PensionsTax reform group highlights ‘flaws’ in government pension strategy

Tax reform group highlights ‘flaws’ in government pension strategy

The planned reduction to the pension money purchase annual allowance could lead to financial hardship for certain individuals

Tax reform group highlights ‘flaws’ in government pension strategy

The CIOT’s Low Incomes Tax Reform Group (LITRG) has voiced concerns that the government’s planned reduction to the pension money purchase annual allowance (MPAA) could lead to financial hardship for certain individuals and risked promoting a “disjointed savings policy to the public”.

Rules introduced in April 2015 enabled individuals to access defined contribution pensions according to their needs. The MPAA serves to restrict “tax-relieved contributions to a pension when someone has already accessed their pension savings and wishes to make further payment”, the LITRG said. The reduction in MPAA to £4,000 a year from £10,000 will “limit the extent to which individuals who have already accessed pension savings can recycle this cash back into pensions”, and claim double tax relief.

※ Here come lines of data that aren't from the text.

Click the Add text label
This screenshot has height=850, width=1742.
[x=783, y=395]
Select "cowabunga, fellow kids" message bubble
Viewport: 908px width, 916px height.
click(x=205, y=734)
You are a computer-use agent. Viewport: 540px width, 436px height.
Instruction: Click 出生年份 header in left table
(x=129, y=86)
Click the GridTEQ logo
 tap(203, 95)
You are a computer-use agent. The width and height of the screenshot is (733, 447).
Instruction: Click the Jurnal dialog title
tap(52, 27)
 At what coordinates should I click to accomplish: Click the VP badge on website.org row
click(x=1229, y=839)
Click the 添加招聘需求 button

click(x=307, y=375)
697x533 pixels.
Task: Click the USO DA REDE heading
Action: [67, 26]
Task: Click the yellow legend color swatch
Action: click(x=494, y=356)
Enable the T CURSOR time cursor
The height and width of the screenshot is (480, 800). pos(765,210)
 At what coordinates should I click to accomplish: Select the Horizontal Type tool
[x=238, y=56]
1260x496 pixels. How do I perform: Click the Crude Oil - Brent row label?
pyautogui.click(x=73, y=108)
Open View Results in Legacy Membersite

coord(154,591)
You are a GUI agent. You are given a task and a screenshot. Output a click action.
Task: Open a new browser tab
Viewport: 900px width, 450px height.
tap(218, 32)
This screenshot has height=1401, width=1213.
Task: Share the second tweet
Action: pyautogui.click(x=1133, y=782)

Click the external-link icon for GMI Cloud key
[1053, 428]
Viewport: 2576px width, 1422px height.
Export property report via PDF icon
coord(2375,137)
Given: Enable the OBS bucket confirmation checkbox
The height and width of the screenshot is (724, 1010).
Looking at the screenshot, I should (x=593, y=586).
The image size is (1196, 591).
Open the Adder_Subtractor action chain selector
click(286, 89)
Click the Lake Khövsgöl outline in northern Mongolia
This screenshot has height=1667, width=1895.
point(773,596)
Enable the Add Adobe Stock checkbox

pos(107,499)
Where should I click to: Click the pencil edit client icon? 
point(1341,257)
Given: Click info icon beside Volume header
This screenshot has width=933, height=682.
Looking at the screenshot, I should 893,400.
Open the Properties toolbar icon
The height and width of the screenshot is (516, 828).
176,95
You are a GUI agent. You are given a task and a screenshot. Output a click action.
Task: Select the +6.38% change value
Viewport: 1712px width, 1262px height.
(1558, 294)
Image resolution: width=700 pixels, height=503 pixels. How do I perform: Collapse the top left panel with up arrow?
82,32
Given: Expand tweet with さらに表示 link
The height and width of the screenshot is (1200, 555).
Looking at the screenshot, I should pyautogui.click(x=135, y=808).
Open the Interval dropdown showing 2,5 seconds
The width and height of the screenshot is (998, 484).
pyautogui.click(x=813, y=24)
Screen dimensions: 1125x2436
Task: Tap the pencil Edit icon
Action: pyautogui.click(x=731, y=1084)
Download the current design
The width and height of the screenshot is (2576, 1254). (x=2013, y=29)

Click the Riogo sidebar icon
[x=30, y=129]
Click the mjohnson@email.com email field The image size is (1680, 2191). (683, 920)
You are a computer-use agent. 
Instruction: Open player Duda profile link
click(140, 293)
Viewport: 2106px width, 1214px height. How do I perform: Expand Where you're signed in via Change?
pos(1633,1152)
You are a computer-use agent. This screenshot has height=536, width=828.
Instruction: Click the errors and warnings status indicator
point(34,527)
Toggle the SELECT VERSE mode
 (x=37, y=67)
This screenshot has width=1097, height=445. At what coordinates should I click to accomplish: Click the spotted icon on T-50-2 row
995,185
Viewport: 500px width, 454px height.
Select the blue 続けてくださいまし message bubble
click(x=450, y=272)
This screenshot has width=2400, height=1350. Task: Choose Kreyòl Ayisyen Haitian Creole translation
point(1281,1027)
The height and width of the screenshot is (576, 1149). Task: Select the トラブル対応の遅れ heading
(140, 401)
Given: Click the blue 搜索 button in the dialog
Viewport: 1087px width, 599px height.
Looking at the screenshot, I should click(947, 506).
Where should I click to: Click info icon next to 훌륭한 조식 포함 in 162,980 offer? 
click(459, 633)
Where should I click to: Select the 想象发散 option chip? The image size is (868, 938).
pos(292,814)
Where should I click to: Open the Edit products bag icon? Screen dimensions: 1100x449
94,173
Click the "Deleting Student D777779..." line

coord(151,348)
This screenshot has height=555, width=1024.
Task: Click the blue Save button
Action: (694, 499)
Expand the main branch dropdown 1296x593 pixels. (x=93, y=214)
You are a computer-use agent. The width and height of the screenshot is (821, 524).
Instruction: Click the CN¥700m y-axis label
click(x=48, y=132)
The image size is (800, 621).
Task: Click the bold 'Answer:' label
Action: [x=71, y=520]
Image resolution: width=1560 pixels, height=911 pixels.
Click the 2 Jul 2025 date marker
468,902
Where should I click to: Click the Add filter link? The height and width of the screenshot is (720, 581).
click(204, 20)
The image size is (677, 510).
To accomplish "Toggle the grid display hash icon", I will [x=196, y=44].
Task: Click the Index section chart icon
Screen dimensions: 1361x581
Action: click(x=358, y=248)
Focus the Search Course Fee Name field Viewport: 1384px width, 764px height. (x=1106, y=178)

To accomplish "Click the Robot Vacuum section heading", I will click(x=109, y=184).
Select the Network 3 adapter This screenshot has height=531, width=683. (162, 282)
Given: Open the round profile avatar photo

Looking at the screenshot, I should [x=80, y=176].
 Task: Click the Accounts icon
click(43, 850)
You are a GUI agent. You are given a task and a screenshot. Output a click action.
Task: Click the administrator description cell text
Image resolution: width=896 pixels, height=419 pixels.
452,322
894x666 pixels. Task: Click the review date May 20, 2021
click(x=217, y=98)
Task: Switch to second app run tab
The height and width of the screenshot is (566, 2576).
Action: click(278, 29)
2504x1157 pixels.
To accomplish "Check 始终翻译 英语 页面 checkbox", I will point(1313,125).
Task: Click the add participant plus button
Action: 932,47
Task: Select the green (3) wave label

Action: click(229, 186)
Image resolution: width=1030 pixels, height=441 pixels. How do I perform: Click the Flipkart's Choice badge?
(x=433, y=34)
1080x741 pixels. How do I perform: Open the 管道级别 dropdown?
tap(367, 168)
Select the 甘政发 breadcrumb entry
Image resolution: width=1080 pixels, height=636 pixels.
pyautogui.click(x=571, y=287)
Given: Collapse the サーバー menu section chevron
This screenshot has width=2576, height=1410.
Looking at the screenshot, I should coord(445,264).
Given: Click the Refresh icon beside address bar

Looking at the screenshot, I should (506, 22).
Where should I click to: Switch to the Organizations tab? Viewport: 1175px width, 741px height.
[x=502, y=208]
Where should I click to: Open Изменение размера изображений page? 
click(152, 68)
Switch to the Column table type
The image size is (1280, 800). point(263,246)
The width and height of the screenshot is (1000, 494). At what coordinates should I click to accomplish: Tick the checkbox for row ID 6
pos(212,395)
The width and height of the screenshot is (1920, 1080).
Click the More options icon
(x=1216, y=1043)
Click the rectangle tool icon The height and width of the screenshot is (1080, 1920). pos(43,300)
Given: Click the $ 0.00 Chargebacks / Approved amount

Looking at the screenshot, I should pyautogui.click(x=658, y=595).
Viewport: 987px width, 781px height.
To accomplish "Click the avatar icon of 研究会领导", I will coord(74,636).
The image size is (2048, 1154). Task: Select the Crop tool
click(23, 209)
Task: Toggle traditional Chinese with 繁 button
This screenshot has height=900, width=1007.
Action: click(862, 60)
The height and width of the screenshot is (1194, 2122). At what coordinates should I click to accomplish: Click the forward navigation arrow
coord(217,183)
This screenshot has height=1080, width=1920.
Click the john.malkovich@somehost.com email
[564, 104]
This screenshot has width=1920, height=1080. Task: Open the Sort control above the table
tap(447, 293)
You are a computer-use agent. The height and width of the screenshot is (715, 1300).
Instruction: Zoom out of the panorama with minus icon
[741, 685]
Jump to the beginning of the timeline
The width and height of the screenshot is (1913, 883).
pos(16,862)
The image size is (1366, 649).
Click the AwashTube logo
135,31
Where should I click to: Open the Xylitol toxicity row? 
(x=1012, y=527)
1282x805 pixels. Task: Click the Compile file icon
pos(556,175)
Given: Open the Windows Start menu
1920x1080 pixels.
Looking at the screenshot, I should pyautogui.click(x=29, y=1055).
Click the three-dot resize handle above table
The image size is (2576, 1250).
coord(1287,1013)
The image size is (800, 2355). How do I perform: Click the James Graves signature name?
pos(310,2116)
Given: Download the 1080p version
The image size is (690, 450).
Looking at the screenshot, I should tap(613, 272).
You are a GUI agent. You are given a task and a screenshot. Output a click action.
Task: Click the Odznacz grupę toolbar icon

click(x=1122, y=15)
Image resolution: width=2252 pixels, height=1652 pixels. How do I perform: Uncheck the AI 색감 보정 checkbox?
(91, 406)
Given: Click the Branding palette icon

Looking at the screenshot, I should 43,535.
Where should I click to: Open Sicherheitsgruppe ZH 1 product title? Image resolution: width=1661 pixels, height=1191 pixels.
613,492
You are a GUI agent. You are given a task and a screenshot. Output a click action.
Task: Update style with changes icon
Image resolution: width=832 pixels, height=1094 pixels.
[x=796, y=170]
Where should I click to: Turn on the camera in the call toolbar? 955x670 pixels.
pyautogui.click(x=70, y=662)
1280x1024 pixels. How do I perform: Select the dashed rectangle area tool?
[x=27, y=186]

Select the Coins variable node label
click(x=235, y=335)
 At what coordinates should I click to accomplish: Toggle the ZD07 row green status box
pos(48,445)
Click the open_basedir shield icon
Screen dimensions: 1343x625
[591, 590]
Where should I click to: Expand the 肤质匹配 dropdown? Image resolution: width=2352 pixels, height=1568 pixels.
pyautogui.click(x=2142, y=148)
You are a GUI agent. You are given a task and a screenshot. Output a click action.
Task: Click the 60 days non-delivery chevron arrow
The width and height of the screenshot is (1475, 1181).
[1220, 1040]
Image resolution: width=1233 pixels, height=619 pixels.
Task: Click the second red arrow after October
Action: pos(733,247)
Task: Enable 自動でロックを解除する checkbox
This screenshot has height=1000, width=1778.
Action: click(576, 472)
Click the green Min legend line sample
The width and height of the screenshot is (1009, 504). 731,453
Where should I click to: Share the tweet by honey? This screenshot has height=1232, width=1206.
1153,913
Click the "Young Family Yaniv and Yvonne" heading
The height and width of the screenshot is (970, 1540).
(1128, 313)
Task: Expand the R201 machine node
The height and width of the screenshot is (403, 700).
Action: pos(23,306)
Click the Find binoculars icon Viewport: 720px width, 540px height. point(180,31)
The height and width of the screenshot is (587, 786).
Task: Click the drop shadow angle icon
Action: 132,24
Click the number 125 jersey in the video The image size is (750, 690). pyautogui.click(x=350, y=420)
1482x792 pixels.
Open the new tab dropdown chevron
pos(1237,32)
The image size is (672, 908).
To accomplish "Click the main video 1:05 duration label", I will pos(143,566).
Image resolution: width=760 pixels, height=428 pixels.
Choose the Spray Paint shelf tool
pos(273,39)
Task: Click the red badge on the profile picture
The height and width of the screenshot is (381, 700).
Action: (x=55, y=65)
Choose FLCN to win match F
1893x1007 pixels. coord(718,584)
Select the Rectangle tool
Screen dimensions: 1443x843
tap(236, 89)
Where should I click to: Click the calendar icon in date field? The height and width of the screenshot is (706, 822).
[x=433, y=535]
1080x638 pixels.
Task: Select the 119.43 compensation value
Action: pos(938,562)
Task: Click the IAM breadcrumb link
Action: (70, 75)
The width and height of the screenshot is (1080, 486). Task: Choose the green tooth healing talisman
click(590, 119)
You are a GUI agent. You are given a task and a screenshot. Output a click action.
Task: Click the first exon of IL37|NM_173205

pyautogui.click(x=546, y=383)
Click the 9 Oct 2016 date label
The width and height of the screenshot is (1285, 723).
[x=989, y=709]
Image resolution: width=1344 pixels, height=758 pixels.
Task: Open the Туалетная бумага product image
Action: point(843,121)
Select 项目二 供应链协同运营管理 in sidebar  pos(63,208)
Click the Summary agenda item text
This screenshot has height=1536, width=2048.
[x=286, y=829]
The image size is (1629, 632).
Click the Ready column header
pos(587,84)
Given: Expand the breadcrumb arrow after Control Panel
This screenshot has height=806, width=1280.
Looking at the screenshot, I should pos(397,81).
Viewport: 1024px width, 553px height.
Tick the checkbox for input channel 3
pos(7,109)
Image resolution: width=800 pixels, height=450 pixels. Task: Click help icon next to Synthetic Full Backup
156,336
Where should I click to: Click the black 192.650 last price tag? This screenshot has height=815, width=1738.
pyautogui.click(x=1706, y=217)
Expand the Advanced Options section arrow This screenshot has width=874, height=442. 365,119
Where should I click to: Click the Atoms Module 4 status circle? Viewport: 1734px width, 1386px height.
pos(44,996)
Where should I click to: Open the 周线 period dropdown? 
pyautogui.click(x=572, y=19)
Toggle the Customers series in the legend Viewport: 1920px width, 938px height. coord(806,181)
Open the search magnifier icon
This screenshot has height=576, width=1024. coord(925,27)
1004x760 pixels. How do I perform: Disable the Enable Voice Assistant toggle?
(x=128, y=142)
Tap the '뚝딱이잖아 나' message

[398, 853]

In its consultation document, the treasury estimated that the MPAA reduction will affect fewer than 3% of savers, however the LITRG has warned that this figure could be inaccurate, as it is too early to predict the impact that pension freedoms and the Lifetime ISA will have on savings patterns. The LITRG has therefore recommended a review of the £4,000 limit every three years.

The reform group also said that the government risked promoting a “disjointed savings policy”, as benefiting from double tax relief (which the MPAA reduction aimed to prevent) was possible if individuals used a Lifetime ISA from April 2017 and at age 60 moved the money into a pension.

The LITRG argued that in cases where individuals exceeded the £4,000 allowance, they should be able to pay the tax due from the fund in order to prevent financial hardship. Compliance guidance relating to the MPAA was “inadequate”, the group added.

Robin Williamson, technical director of the LITRG said: “Maintaining a reduced money purchase annual allowance is preferable to an absolute prohibition on any reinvestment into a pension. But reducing it to £4,000 from April 2017, which equates to savings of £333 a month, is very likely to catch out people of limited means who, for example, may have taken a pension lump sum to repay their mortgage or debts, then reinvested their new-found disposable income towards their retirement.

“Clear warnings as to the limit on further pension savings must be given in official and pension company guidance, and the potential tax charge if the MPAA is exceeded.”

“Some of the guidance on the MPAA currently provided on various government websites is disjointed, inadequate and potentially misleading. We urge that this is reviewed as a priority, before the reduction in MPAA from April 2017; and that it is kept under review as the programme of change for public financial guidance develops,” he added.

The MPAA reduction applies from April this year.